The preset duration can be any value of one week, one month, one quarter, half year and the like, and the access behavior data effectively reflects the latest dynamics of commodity combination through time constraint with timeliness.
Step S1402, summarizing the click frequency and the conversion frequency after matching with the corresponding preset weights, and comparing with the exposure frequency, obtaining average benefit.
The click frequency and the conversion frequency of different dimensions can be fused, and in order to measure the acting force of the click frequency and the conversion frequency before fusion, the corresponding weights matched with the click frequency and the conversion frequency are multiplied respectively and added, so that average benefit is obtained compared with the exposure frequency. The preset weights corresponding to the confidence interval upper limit value and the sampling score can be an empirical threshold or an experimental threshold, and can be set by a person skilled in the art as required, and the weights corresponding to the click frequency and the conversion frequency are exemplified as 0.4 and 0.6.

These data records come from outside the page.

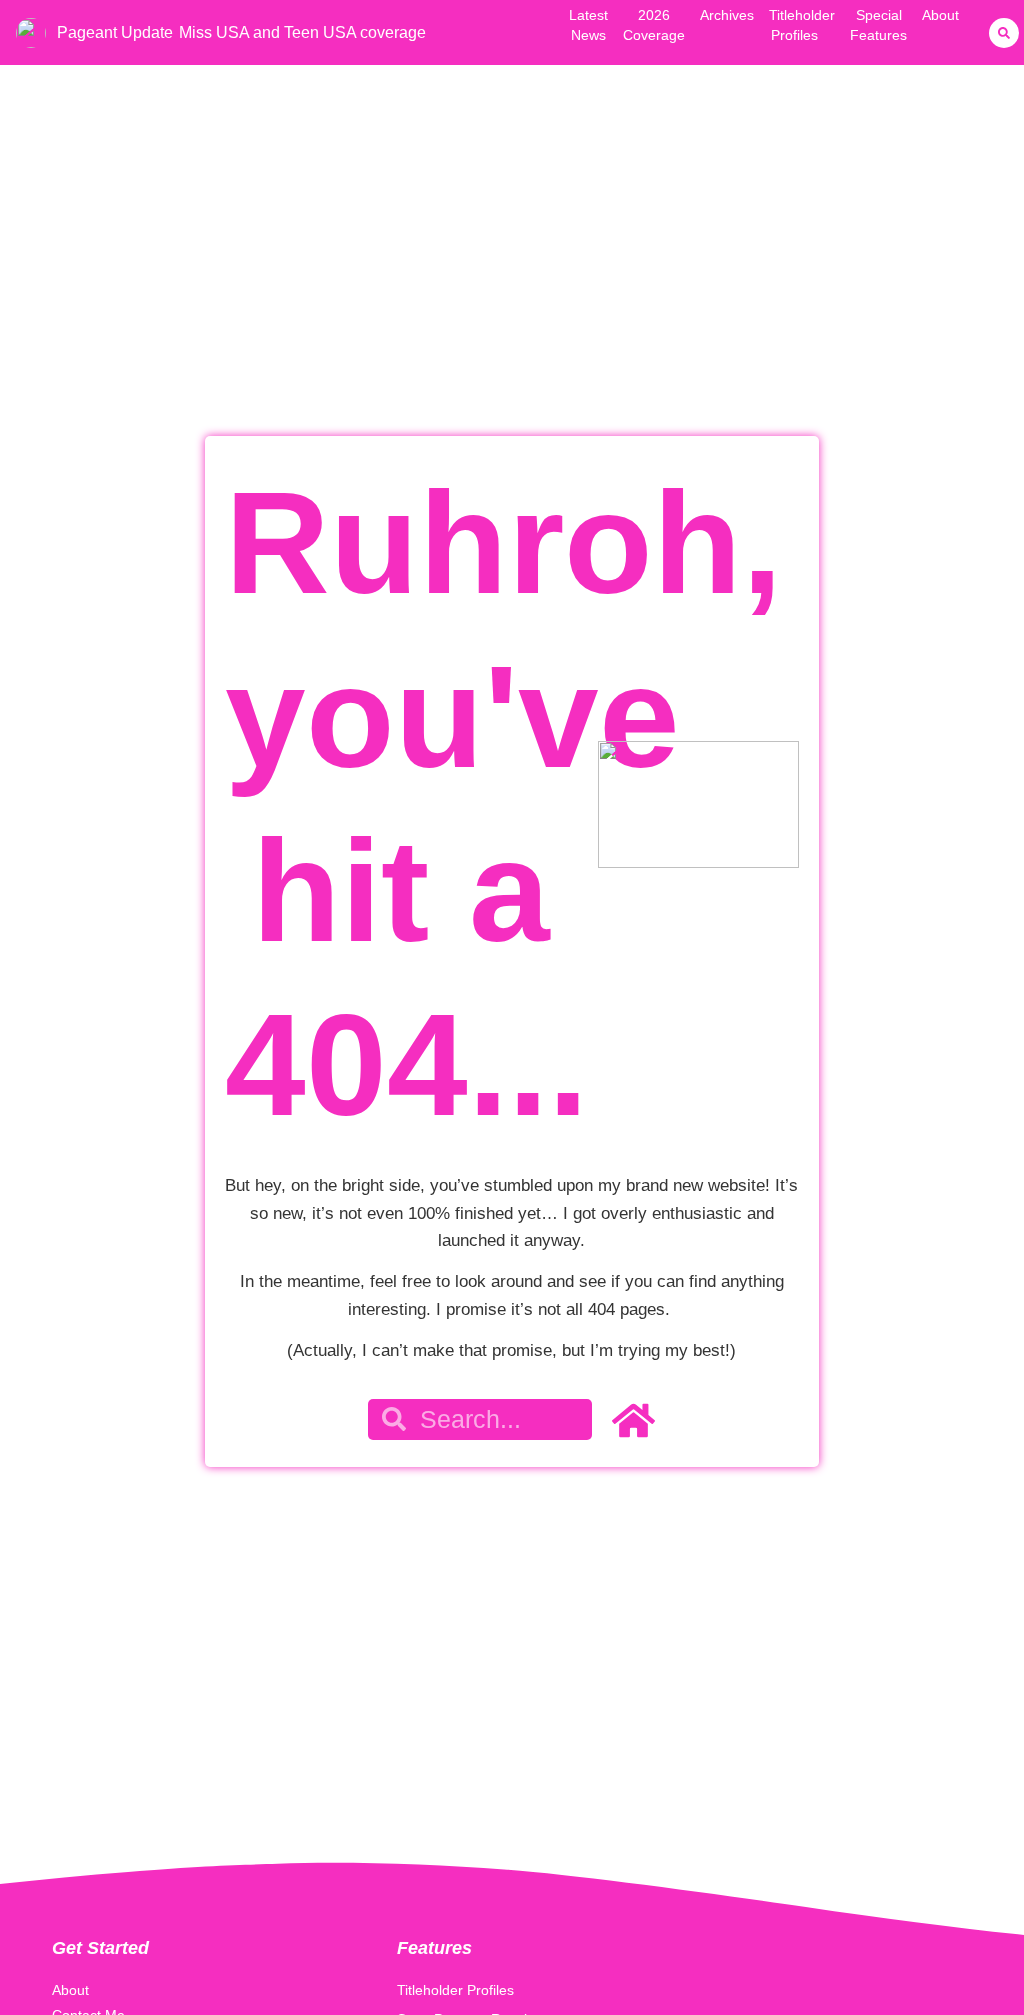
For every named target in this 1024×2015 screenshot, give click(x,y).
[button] (1004, 33)
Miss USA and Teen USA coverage (302, 32)
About (940, 15)
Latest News (588, 25)
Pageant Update (115, 32)
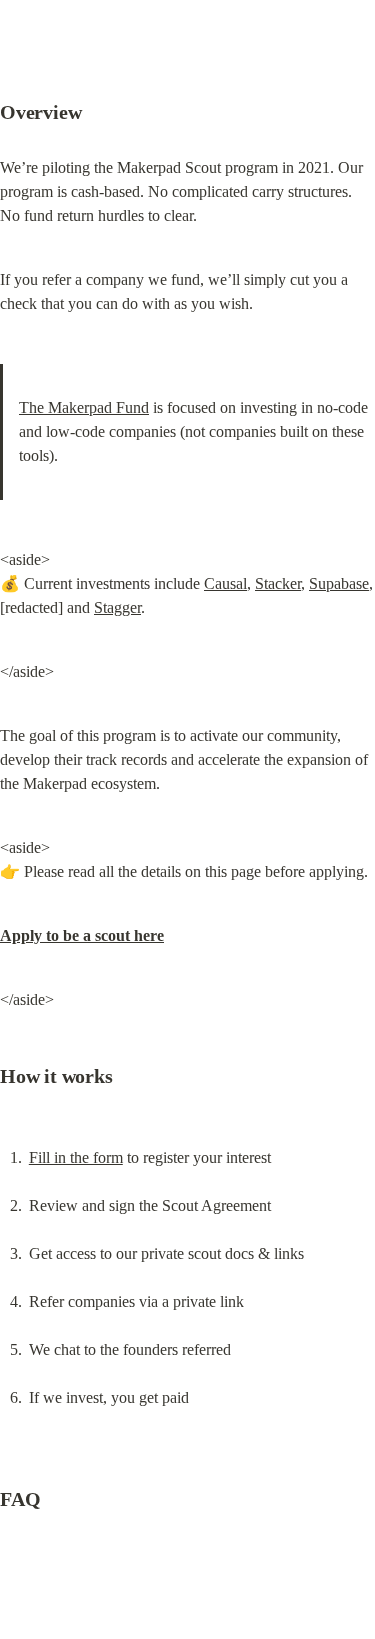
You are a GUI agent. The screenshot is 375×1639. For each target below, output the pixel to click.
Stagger (117, 607)
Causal (225, 583)
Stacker (278, 583)
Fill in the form (76, 1157)
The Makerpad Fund (84, 407)
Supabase (339, 583)
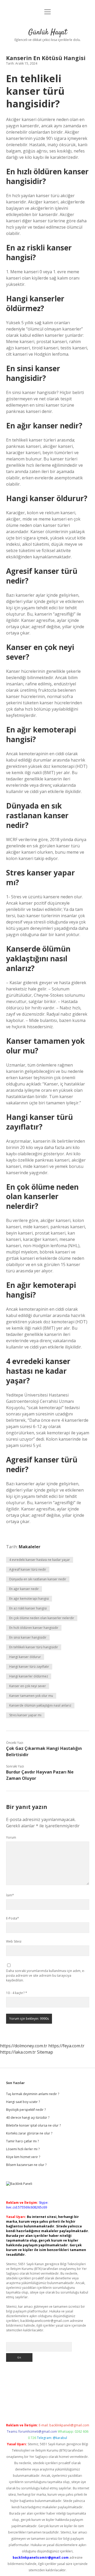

In this embodiment, based on the exposure frequency, conversion frequency, and click frequency of each historical commodity combination in the historical commodity combination set, a corresponding average benefit is reasonably calculated, so as to accurately reflect the effect of the historical commodity combination after exposure.
Referring to fig. 8, a commodity combination recommending apparatus provided in accordance with one of the purposes of the present application is a functional implementation of a commodity combination recommending method of the present application, and in another aspect, the commodity combination recommending apparatus provided in accordance with one of the purposes of the present application includes a combination acquiring module 1100, a confidence determining module 1200, a sampling determining module 1300, and a recommendation selecting module 1400, where the combination acquiring module 1100 is configured to acquire a total commodity combination set corresponding to a target commodity, and includes a plurality of commodity combinations, each commodity combination including the target commodity and other commodities; the confidence determining module 1200 is configured to determine a corresponding upper limit value of a confidence interval based on the exposure frequency and the purchase frequency corresponding to each commodity combination in the total commodity combination set, where the upper limit value of the confidence interval characterizes a confidence that the corresponding commodity combination is estimated to be purchased by the user; the sampling determining module 1300 is configured to generate a sampling distribution based on the exposure frequency and the purchase frequency corresponding to each commodity combination in the total commodity combination set, and determine a sampling score from the sampling distribution, where the sampling score characterizes a likelihood that the corresponding commodity combination is purchased by a user; the recommendation selecting module 1400 is configured to match the confidence interval upper limit value with the sampling score to a preset weight, summarize the confidence interval upper limit value and the sampling score to obtain a search score corresponding to each commodity combination in the total commodity combination set, and select a recommended commodity combination whose search score meets a preset condition.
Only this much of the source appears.